Cutting it for women only puts them on the same level playing field as men – and nobody 20 years ago thought about promoting ‘pro bono’ assistance for them. I wonder why ?
Surely it can’t be female lawyers exhibiting their sexism ? Where were you, if you want to excel and want to help people who need help, when on a daily basis, 50% of divorcing couples had a right to legal aid and the other 50% did not because of their sex ?
I don’t really think I understand your comment Robert. We’ve been doing pro bono for years, it was well established before I came to the bar and I have always done pro bono work, sometimes for men sometimes for women. It is no new thing. The difference is more demand. Legal aid has been cut for both men and women, but arguably the greatest impact is likely to be on men (numerically speaking) as they are often the unrepresented respondents to allegations of abuse or violence. I don’t see it as a level playing field for anyone and I don’t accept the premise of your comment that pro bono is somehow linked to women. There was never a situation where 50% of couples had a right to legal aid and the other did not because of sex, although men were often excluded on means grounds.
But in answer to your question, where was I? I was doing pro bono in between getting paid, sometimes accepting reduced fees for private paying clients who could not afford more (much to the disgust of my clerks), sometimes doing legal aid cases at rates which were higher then than they are now even though the complexity has increased and the expectations in terms of time spent before and after hearings doing ancillary preparation and post-hearing work have increased.
I don’t really know much about Brenda Hoggett, but even if the premise were right I don’t see why it would reflect on women advocates as a whole – unless of course you adopt the base assumption that women are generally inferior and she is a mere illustration of that. It seems to me that is what your comment implies and I reject it wholeheartedly. It is both offensive and wrong.
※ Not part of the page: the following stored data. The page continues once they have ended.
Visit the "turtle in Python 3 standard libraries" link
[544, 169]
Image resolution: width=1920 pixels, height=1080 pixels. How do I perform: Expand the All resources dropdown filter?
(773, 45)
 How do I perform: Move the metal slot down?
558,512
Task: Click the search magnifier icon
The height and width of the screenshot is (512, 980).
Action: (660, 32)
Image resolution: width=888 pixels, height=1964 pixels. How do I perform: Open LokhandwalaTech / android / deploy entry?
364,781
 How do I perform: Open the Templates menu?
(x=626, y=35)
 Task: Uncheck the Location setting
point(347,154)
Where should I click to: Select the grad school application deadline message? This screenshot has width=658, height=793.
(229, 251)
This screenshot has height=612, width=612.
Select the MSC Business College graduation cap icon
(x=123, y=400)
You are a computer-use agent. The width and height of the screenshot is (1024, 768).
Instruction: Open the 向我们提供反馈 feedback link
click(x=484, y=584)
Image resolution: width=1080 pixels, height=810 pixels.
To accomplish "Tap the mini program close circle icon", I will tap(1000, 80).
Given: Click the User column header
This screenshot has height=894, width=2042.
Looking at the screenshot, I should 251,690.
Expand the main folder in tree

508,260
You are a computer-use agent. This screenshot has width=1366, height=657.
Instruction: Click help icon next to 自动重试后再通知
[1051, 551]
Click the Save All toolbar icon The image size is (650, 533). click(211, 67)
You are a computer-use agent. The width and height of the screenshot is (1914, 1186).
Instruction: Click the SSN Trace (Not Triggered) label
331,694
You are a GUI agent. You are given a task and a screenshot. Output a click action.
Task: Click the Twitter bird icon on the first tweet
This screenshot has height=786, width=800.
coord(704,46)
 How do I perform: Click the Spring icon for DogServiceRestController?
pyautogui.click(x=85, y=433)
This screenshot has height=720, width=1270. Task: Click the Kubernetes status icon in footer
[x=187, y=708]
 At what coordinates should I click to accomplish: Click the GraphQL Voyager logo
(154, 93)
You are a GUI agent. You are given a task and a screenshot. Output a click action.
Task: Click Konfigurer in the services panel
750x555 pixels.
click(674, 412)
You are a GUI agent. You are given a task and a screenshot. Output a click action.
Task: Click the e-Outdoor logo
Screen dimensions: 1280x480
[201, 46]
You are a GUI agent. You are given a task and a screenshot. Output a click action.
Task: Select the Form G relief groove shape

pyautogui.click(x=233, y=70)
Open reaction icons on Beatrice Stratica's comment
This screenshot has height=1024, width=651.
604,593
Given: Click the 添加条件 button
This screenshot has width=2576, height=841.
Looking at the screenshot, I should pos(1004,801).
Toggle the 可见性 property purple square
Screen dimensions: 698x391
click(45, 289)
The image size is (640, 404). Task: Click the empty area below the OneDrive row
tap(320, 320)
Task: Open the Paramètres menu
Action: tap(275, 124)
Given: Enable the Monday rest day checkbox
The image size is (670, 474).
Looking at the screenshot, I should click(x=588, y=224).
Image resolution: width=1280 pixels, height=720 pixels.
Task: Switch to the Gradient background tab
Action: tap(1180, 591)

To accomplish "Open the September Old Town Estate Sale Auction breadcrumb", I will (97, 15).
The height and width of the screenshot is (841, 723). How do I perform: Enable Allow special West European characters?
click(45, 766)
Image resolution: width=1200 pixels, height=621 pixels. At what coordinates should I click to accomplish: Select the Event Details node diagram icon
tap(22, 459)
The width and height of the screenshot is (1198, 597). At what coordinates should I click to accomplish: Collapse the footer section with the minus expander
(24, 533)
AND, I might say, it is the perpetual explicit and unspoken guilt tripping of those involved in the family justice system to do more and more all the time that runs us into the ground and is leading to people leaving, breaking down and under-performing. We are WELL AWARE of unmet need and desperate parents who want help. Why do you think I even got to the position I have described in this post if I didn’t give a shit? It is the same across the legal, judicial and social work professions. The self employed don’t have the “luxury” of long term sick leave.